Ангелочек, вздыхая и сопя, повернул к двери и почти что столкнулся со Стасисом. Ангелочек взглянул на Стасиса и еще раз сказал:
— Кровь невинных младенцев… Где это слыхано, люди?
Винцас видел, насколько изменилось лицо Стасиса. Мало сказать, что как полотно. Просто ни кровинки. Белые как бумага руки долго не могли нащупать пуговицы, наконец он расстегнул и сбросил полушубок.
— Где ты был? — спросила Агне, не вставая из-за стола, все еще сжимая ладонями кружку чая и не спуская глаз с мужа.
Стасис не ответил, тяжелым шагом подошел к столу, бухнулся, словно мешок мякины, и спросил брата:
— Самогонка есть?
— Это еще что? — удивился Винцас, потому что брат пить не любил.
— Где ты был? — снова спросила Агне и притронулась к лежащей на столе руке Стасиса.

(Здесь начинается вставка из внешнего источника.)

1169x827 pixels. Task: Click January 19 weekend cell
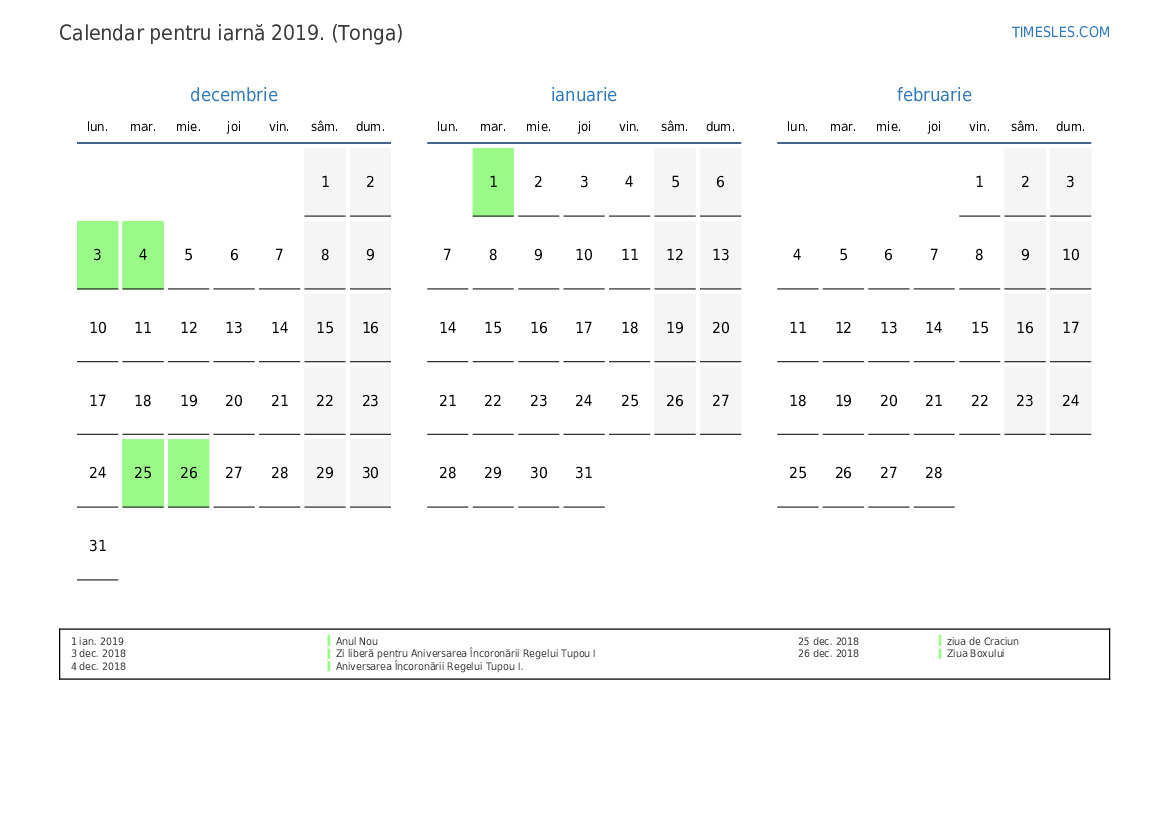click(x=675, y=328)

Тот долго смотрел на столешницу, потом взглянул на Агне, хотел что-то сказать ей, но тут же отвернулся, не выдержав ее прямого взгляда.
— Дай самогонки, — повернулся он к Винцасу, но уже не требовательно, а скорее с покорной просьбой.
В избе установилась такая тишина, что было слышно, как у плиты мурлычет кот.
— Семью Нарутиса вырезали, — сказал Винцас и напрямик спросил: — Где ты был?
Стасис тупо смотрел на стол и на свои обмякшие руки. Смысл слов Винцаса до его сознания дошел не сразу, а значительно позже, когда он наморщил лоб, словно пытаясь что-то вспомнить, быстро заморгал и поднял голову. На него были устремлены глаза всех домашних, и в избе все еще стояла гнетущая тишина, готовая взорваться от единого его слова. И Винцас ждал этого слова, надеялся услышать. Но когда их взгляды встретились, он увидел в глазах брата удивление и испуг, растерялся и не знал ни что говорить, ни что думать.
— Почему вы так смотрите? — спросил Стасис, оглядывая домашних, и только теперь, видно, понял, в чем они его заподозрили.